At best the chances are slim that the next pope, either spiritually or organizationally, will be able to undo the deep factionalism created by John Paul. Recent years have seen shelves sagging under the weight of books about the church's problems. A partial listing includes "Catholics in Crisis" by James Naughton, "The Dysfunctional Church" by Michael Crosby, "Toward a New Catholic Church" by James Carroll, "The New Anti-Catholicism" by Philip Jenkins, "Will Catholics Be Left Behind?" by Carl E. Olson, "Papal Sin" by Garry Wills, "Goodbye, Good Men" by Michael Rose, "Goodbye Father" by Richard Schoenherr, "Tomorrow's Catholics/Yesterday's Church" by Eugene Kennedy, "In Search of American Catholicism" by Jay Dolan, "A People Adrift: The Crisis of the Roman Catholic Church in America" by Peter Steinfels, "The Coming Catholic Church" by David Gibson and "Why Catholics Can't Sing" by Thomas Day.
The most prominent faction, at least at the moment, is the traditionalist one that has been summoned by the media to the airwaves and Op-Eds, there to hail the late pope as having been the fearless defender of all the rules that make The One True Church still true and still one. This faction, ever rankled at what Pope John XXIII wrought with the Second Vatican Council of the early 1960s -- every loony idea from altar girls to the handshake of peace at Mass -- saw in John Paul a no-nonsense leader. They cheered him for not yielding on the below-the-waist issues: artificial birth control, abortion, homosexuality, gay marriage. The traditionalists tend to be both theologically and politically conservative, with Antonin Scalia, Rick Santorum, Patrick Buchanan, William Bennett, Sean Hannity, Robert Novak, William F. Buckley, Phyllis Schlafly and Mel Gibson side by side in the pews.
The spiritual Catholics are those who see the papacy as irrelevant to their lives. When they pray, it isn't the prayer of asking, as though God, or Mary hailed by rote, dispensed favors, but the prayer of cooperation: Cooperate with the gifts you've been given and use them to become someone who is other-centered, not self-centered. If anyone speaks for them, it may be Leo Tolstoy in "The Kingdom of God Is Within You": "Christ could certainly not have established the Church. That is, the institution we now call by that name, for nothing resembling our present conception of the Church -- with its sacraments, the hierarchy, and especially its claim to infallibility -- is to be found in Christ's words or in the conception of the men of his time."
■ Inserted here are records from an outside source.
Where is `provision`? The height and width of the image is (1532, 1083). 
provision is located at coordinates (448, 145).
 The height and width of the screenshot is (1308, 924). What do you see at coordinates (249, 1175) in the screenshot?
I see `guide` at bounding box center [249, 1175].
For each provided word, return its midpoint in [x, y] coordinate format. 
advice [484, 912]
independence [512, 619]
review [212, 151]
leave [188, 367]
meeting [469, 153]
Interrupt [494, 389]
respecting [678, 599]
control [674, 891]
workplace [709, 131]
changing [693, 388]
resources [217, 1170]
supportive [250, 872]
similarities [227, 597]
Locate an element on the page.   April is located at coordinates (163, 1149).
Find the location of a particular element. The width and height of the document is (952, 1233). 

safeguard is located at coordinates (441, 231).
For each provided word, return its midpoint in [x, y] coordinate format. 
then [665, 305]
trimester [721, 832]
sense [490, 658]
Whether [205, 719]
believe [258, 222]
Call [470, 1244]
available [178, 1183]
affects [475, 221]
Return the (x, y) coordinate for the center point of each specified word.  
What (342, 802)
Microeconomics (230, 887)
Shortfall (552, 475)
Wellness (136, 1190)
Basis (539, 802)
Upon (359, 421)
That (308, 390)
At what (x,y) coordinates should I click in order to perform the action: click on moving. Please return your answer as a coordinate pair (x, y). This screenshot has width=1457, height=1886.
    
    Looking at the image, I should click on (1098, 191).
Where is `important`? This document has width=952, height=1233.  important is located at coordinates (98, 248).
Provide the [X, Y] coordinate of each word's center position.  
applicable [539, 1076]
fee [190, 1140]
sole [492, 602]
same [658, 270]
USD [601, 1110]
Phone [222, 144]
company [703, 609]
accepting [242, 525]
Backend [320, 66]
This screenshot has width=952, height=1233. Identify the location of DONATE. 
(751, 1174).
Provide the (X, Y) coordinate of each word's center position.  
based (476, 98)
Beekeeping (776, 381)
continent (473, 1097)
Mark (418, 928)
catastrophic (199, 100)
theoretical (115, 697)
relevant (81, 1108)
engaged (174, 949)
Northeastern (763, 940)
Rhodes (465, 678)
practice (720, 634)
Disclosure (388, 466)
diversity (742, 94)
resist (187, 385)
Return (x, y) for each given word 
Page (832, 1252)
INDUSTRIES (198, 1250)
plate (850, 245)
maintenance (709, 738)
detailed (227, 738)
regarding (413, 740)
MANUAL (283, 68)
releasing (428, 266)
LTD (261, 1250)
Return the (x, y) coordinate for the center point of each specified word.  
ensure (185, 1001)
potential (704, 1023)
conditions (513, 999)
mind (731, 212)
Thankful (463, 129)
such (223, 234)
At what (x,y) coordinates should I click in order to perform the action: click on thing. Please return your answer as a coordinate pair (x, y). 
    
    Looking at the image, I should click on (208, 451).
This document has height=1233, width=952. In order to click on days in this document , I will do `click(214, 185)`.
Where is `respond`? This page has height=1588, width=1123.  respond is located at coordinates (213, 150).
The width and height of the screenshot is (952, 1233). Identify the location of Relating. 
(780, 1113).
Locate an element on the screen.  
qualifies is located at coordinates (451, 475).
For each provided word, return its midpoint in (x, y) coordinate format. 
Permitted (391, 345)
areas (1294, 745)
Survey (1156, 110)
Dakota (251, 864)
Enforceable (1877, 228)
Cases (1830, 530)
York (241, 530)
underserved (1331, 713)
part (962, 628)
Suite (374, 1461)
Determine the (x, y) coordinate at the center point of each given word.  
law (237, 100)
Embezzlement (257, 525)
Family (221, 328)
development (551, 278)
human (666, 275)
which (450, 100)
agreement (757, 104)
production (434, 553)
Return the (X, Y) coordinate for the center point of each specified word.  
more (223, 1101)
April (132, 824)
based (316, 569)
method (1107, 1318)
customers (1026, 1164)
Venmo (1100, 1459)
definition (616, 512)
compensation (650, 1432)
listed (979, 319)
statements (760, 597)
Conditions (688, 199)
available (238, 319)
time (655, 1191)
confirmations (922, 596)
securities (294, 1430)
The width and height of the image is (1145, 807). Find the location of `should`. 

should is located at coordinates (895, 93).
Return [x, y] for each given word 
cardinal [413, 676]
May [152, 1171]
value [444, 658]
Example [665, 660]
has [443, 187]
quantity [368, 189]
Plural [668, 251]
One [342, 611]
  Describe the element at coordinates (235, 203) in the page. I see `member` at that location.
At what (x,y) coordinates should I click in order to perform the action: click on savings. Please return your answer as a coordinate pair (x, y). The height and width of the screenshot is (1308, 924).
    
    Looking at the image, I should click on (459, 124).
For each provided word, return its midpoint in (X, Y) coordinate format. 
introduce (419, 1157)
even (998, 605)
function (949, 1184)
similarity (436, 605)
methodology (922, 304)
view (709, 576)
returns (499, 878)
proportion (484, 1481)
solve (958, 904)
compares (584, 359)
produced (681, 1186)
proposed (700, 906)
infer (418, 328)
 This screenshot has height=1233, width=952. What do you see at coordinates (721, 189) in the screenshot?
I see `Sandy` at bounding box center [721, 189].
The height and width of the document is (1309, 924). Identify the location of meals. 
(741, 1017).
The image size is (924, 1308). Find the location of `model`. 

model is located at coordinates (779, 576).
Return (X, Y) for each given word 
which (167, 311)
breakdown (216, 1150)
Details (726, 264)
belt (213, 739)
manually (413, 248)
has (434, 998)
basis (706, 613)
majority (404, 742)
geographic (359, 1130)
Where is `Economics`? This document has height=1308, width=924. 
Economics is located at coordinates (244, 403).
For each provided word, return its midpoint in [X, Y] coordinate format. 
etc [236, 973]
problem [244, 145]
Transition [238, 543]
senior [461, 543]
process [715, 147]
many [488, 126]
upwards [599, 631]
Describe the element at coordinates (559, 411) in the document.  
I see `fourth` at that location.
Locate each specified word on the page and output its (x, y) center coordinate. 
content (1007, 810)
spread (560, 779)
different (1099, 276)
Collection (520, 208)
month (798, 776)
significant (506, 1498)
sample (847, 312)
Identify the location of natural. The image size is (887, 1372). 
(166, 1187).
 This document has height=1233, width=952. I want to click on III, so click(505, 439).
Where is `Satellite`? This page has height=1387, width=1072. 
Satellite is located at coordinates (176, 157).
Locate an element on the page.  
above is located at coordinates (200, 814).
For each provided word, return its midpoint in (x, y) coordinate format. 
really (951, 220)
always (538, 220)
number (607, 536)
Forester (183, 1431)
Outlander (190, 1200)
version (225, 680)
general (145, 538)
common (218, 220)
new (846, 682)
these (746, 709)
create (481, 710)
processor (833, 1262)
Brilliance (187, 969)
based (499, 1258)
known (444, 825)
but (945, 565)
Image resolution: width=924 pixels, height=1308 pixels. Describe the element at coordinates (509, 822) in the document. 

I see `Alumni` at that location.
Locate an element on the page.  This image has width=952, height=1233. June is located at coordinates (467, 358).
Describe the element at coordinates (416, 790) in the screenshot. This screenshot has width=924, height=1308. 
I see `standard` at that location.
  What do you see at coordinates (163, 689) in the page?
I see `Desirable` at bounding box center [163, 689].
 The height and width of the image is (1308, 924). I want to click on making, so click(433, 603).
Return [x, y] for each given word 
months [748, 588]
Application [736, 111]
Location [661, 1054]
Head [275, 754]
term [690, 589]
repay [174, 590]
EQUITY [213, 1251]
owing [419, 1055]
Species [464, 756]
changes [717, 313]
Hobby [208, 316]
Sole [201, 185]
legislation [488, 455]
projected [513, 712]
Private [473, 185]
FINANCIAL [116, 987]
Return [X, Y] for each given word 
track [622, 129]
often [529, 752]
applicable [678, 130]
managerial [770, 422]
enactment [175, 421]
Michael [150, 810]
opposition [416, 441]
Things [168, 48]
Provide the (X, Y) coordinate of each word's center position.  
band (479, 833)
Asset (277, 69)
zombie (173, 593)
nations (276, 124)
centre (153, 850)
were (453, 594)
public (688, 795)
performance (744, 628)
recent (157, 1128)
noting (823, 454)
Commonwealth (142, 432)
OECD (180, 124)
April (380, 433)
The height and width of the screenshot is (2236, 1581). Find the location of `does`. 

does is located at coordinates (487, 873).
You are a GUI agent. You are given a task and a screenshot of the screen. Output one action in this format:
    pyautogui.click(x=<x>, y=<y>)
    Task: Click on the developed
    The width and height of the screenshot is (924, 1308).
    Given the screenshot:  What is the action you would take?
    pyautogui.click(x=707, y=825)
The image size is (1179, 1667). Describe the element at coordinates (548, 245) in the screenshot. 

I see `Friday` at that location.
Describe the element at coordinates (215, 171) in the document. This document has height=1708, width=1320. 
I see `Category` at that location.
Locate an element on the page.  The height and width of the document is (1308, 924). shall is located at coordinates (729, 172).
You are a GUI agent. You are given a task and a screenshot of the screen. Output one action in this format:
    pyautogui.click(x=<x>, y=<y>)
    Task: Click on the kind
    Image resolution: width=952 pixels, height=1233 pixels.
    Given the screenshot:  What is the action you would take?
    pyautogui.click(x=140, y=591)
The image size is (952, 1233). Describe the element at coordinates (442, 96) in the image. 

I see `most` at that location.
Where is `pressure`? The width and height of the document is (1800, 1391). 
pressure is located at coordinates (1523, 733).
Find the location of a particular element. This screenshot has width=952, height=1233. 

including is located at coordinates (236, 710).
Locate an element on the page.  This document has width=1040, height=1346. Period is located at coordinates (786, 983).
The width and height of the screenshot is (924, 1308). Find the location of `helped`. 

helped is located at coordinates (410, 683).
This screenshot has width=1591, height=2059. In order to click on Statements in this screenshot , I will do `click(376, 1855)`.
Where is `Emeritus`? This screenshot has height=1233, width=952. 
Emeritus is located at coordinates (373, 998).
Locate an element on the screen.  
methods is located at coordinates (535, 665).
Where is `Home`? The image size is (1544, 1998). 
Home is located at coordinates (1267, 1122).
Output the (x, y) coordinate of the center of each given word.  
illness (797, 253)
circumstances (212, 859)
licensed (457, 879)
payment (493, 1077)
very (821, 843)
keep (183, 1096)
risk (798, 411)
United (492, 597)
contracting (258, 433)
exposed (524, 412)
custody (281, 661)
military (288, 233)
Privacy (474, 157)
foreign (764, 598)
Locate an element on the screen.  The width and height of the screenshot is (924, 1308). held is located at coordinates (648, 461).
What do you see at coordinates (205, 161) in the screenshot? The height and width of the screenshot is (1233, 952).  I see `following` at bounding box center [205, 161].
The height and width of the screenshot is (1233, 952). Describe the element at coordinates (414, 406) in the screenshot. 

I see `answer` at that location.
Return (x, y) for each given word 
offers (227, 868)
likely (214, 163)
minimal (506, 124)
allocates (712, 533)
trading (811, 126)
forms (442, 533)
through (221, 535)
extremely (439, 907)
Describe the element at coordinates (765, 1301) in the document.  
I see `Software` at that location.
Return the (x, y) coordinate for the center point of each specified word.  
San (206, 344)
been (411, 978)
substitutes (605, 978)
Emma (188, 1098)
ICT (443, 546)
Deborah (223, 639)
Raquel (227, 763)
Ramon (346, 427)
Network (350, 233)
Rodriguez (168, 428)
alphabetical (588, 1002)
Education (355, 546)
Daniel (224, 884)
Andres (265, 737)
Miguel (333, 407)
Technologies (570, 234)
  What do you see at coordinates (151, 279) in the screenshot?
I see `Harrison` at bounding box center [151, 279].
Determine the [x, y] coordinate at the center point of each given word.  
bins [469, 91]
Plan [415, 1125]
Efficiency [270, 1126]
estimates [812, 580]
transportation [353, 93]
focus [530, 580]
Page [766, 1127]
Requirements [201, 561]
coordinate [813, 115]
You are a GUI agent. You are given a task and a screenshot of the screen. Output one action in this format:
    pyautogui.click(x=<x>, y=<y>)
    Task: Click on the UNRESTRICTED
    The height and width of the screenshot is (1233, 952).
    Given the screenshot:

The pragmatic Catholics stay grounded in early church Christianity, when it was the works of mercy and rescue that kept the community together and when people practiced communism -- the pure communism of the commune. The lines from the Acts of Apostles speak to them: "All believers were together and had all things in common. And those who had possessions sold them and divided to each person according to need: Not one of them spoke of the property he possessed as his own."
These are the Catholic Worker Catholics, those who carry on the labors of Dorothy Day, who opened not homeless shelters but houses of hospitality. More than 100 of these houses can be found today, 25 years after Day's death, in both large cities and rural farming towns. Pragmatic Catholics remain loyal to the Christ described by Phillips Brooks in 1883: "In the best sense of the word, Jesus was a radical: His religion has so long been identified with conservatism that it is almost startling sometimes to remember that all the conservatives of his own times were against him, that it was the young, free, restless, sanguine, progressive part of the people who flocked to him."
Better than anyone, pragmatic Catholics understand the long-standing quip "Jesus came preaching the Gospel and ended up with the church."
John Paul, the traveling man, was helpless to keep American Catholics in line, however hard he tried. Who else did he have in mind in his railings against consumerism and hedonism? Had he stopped fuming about the rebellious Americans, he might have noticed that, with some millions attending Mass regularly in 19,000 parishes and giving more than $7 billion annually to the Catholic Church, the United States has the flock with the strongest faith in the developed world. David Gibson, a Protestant-born journalist who once worked for Vatican Radio, wrote accurately: American Catholics "are the most religiously observant Catholics in modern-day Christendom, attending church and supporting the pope to a degree that has no parallel in the industrialized world."
Someone might want to clue in the new pope.